In Issue Two, Appellants contend that the trial erred by dismissing its conspiracy claims against ICBC for want of prosecution without providing proper notice. A dismissal for want of prosecution is reviewed for an abuse of discretion. See MacGregor v. Rich, 941 S.W.2d 74, 75 (Tex.1997)(per curiam). A trial court abuses its discretion when it acts arbitrarily, or without reference to guiding rules and principles of law. See Fox v. Wardy, 225 S.W.3d 198, 200 (Tex.App.-El Paso 2005, pet. denied).
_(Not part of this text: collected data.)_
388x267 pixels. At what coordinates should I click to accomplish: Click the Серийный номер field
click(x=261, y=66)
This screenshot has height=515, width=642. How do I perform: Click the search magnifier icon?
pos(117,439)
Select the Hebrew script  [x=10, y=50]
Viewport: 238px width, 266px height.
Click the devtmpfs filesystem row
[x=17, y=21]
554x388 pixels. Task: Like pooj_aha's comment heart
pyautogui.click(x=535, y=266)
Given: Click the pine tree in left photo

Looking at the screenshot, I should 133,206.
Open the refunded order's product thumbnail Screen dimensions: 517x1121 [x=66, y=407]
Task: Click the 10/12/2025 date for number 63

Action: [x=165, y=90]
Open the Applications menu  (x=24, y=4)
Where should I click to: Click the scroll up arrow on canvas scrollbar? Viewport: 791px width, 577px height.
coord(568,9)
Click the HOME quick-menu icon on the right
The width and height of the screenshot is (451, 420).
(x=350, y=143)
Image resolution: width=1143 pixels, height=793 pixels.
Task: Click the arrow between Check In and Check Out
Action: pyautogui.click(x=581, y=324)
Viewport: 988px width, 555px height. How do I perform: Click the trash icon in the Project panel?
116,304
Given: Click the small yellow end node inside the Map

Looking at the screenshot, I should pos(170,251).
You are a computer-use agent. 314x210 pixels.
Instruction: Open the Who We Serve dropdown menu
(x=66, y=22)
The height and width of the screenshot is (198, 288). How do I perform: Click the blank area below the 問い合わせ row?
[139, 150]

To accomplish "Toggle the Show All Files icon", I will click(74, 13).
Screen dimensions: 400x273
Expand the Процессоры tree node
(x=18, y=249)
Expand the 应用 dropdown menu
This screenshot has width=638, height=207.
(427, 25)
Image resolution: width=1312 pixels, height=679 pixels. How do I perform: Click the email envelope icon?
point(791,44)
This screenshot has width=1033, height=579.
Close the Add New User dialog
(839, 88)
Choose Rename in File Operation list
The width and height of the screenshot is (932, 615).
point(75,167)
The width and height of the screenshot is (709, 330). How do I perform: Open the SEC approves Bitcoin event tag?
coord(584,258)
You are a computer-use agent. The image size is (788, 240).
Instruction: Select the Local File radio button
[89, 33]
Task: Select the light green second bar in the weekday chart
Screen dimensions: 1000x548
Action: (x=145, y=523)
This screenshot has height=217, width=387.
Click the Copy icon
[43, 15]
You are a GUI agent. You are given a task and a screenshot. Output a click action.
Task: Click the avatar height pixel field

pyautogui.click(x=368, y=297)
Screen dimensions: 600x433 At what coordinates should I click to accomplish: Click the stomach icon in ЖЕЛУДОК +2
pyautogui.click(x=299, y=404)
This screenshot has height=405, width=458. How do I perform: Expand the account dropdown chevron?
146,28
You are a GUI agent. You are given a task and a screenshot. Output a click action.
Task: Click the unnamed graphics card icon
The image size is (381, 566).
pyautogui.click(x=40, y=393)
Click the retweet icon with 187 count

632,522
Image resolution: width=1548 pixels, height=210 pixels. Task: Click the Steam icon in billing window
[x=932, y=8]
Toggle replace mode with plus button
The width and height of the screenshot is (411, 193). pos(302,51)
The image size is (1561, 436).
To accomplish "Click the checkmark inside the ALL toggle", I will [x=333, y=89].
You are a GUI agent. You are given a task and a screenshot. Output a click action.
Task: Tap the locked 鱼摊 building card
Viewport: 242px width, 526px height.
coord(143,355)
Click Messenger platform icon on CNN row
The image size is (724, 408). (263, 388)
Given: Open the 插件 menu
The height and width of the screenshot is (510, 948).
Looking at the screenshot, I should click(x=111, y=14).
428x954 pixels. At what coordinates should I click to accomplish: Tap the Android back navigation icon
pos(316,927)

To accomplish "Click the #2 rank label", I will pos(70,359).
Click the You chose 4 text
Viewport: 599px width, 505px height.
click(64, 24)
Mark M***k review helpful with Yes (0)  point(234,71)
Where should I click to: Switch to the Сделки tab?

A trial court's authority to dismiss a case for want of prosecution stems from two sources: (1) the court's inherent authority under common law; and (2) Texas Rule of Civil Procedure 165a. Tex.R.Civ.P. 165a(1); Villarreal v. San Antonio Truck & Equipment, 994 S.W.2d 628, 630 (Tex.1999). Regardless of the basis for the dismissal, due process requires that the claimant be provided with notice and an opportunity to be heard before a trial court may dismiss a case for want of prosecution. Villarreal, 994 S.W.2d at 630–31. Therefore, a trial court's failure to notify the claimant generally requires reversal. Id. However, the due process violation is cured if the claimant receives the actual order of dismissal in time to file a motion to reinstate, and has an opportunity to be heard on the motion. See Tex.R.Civ.P. 165a(3); Tex. Mut. Ins. Co. v. Olivas, 323 S.W.3d 266, 273 (Tex.App.-El Paso 2010, no pet.).
The trial court dismissed Appellants' severed claim against ICBC on November 6, 2009. Although the order does not specify which party was absent, it does indicate that at least one party did not attend the dismissal hearing. Appellants received notice of the judgment later that day, and filed a motion to reinstate the claim on December 4, 2009. According to the motion, Appellants failed to appear at the dismissal hearing because they did not receive notice prior to the hearing. Attached to the motion as “Exhibit A,” is a copy of the trial court's notice of intent to dismiss dated September 22, 2009. The Appellants do not challenge the adequacy of the notice itself, but represent that it was faxed to the wrong number, and was not received prior to the dismissal.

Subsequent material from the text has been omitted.